SUPPLIED TEXT -
──────────────────────────────
New research by the University of Hawaii suggests that smokers with certain genes are likely to smoke more, increasing their risk for lung cancer.
UH Cancer Center researchers, led by epidemiologist Dr. Loic Le Marchand, discovered that smokers with these gene markers have a faster rate of nicotine metabolism and might need to inhale a greater amount of nicotine per cigarette to maintain the same levels of nicotine in the blood as those whose bodies metabolize slower.
“Nicotine is the highly addictive component in cigarettes that makes people want to smoke. Smokers adjust the way they smoke to satisfy their craving for nicotine,” Le Marchand said in a statement this week. “Smokers with the genetic markers, we discovered, smoke more extensively in order to keep their nicotine levels high and achieve the desired effects of nicotine in the brain.”
The research could help medical providers identify smokers with a higher risk for lung cancer, said Dr. Randall Holcombe, incoming director of the UH Cancer Center.
“The knowledge of these markers will help doctors and public health leaders improve strategies for cancer prevention, a major focus of research at the UH Cancer Center,” he said. “In addition, application of this research may improve the survival and quality of life of lung cancer patients, since continued use of tobacco products after diagnosis is known to correlate with poor outcomes.”
It could also make it easier for doctors to select the right patients for lung cancer screenings, Le Marchand added.
“The idea is to find some markers of high risk to be able to help determine the best candidates for screening,” he said. “Between 30 and 50 percent of the time, it’s a benign condition seen on the X-rays, so people have to go through a biopsy often to determine what it is. Testing would be more efficient because it would be less likely to be a false positive in that case.”
──────────────────────────────
DATASET RECORDS -
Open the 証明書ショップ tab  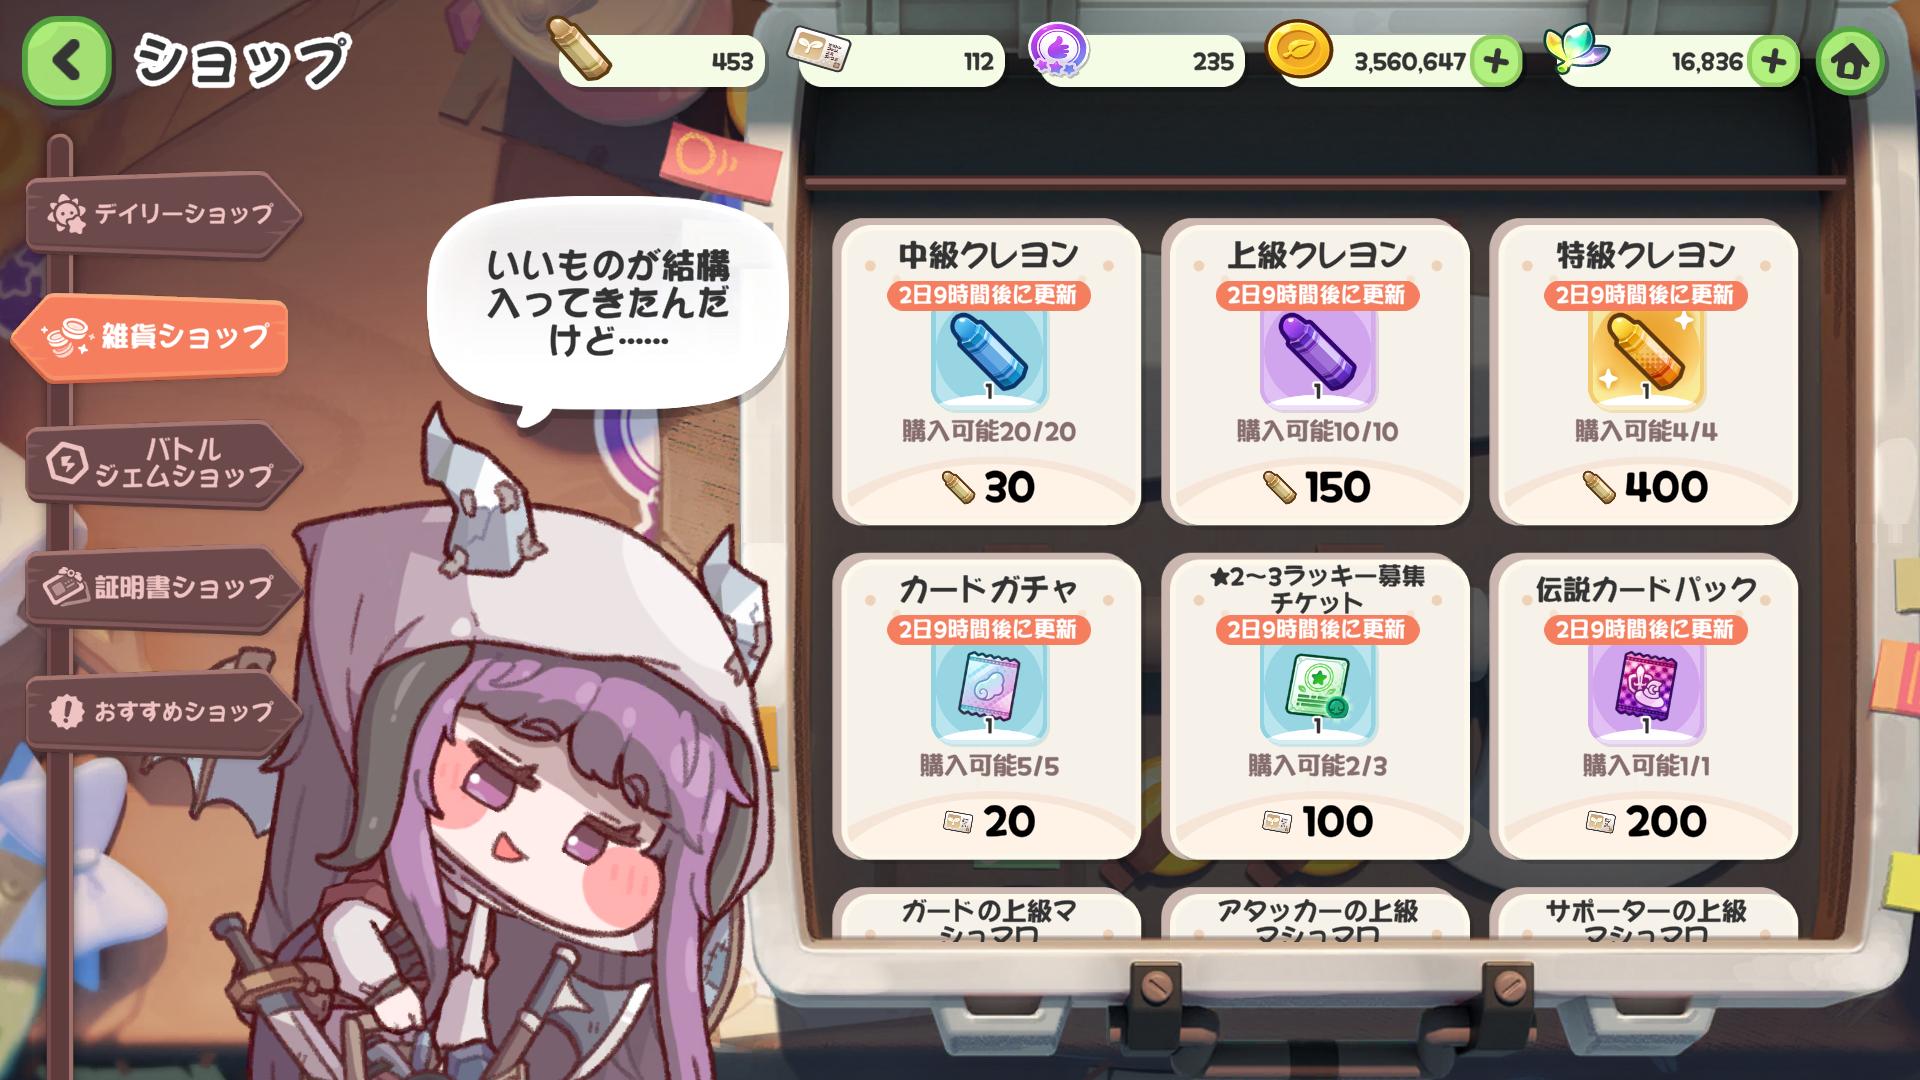pyautogui.click(x=162, y=587)
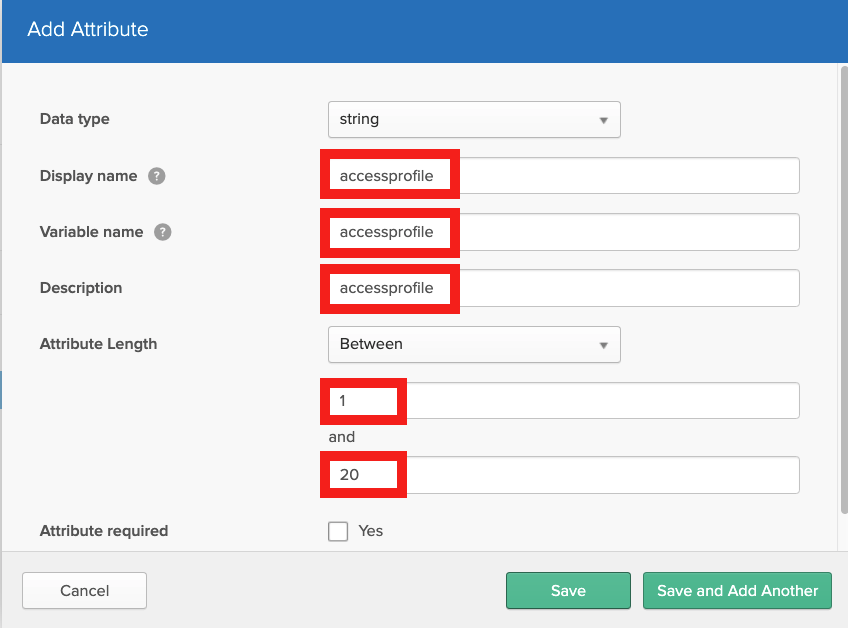The image size is (848, 628).
Task: Click inside the Description field
Action: pyautogui.click(x=560, y=287)
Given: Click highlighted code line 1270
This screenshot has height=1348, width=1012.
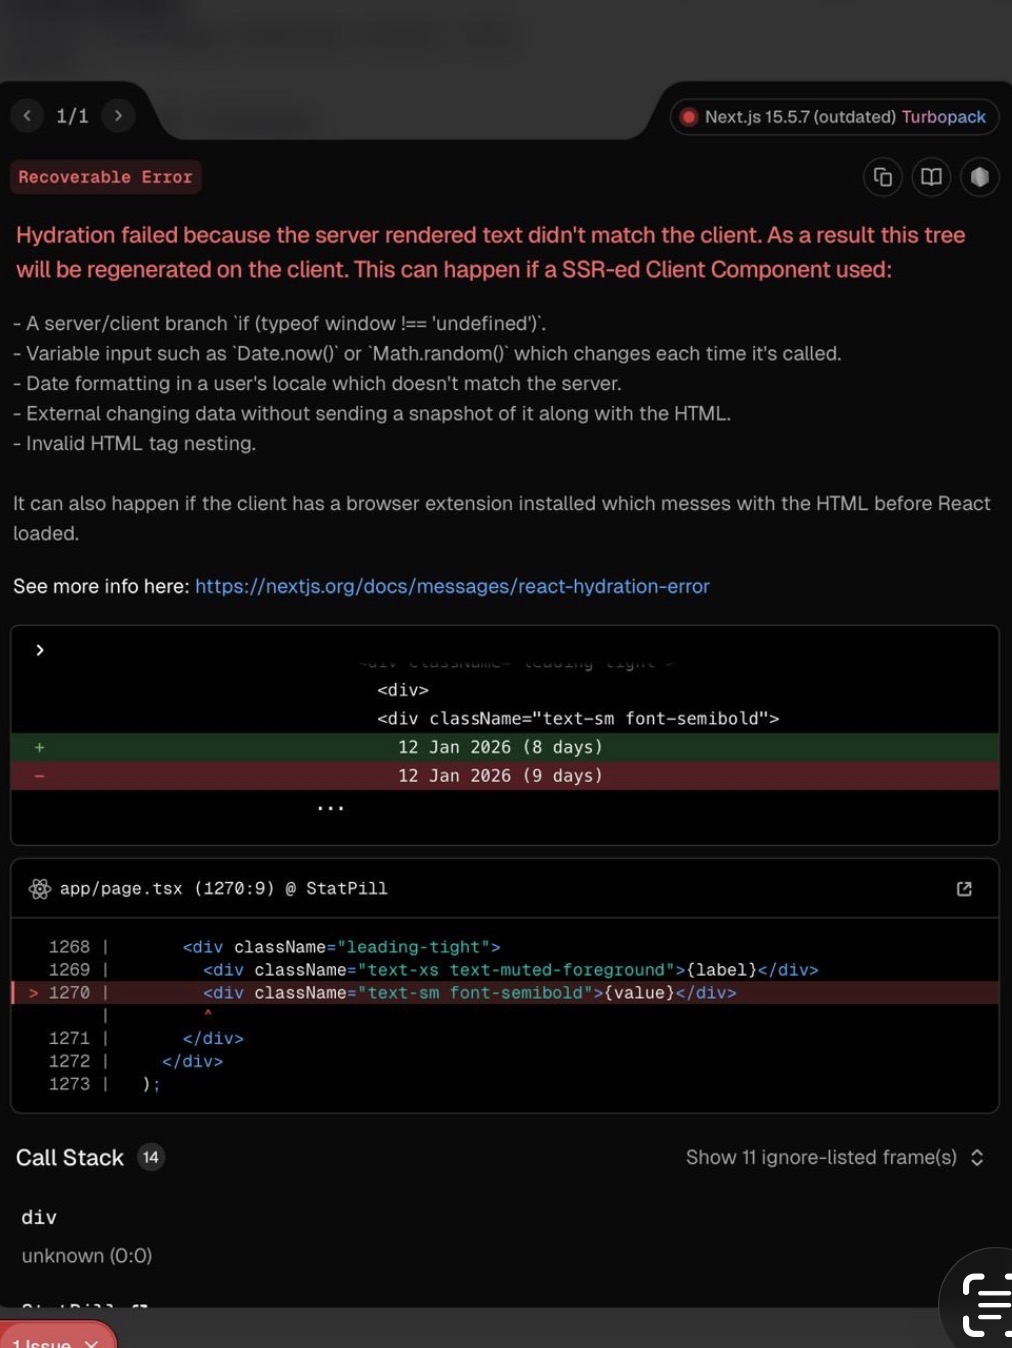Looking at the screenshot, I should (470, 993).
──────────────────────────────
EXERCISE INSTRUCTIONS -
a) From the article on smokers' genes above, copy the part that opens with the words containing "UH Cancer Center researchers, led" and closes with "bodies metabolize slower.".
b) According to the article on smokers' genes, who is the incoming director of the UH Cancer Center?
c) List every use or benefit that the article on smokers' genes says the research or its application could bring about.

ANSWER SECTION -
a)
UH Cancer Center researchers, led by epidemiologist Dr. Loic Le Marchand, discovered that smokers with these gene markers have a faster rate of nicotine metabolism and might need to inhale a greater amount of nicotine per cigarette to maintain the same levels of nicotine in the blood as those whose bodies metabolize slower.

b) Dr. Randall Holcombe.

c)
- Helping medical providers identify smokers with a higher risk for lung cancer
- Helping doctors and public health leaders improve strategies for cancer prevention
- Improving the survival and quality of life of lung cancer patients
- Making it easier for doctors to select the right patients for lung cancer screenings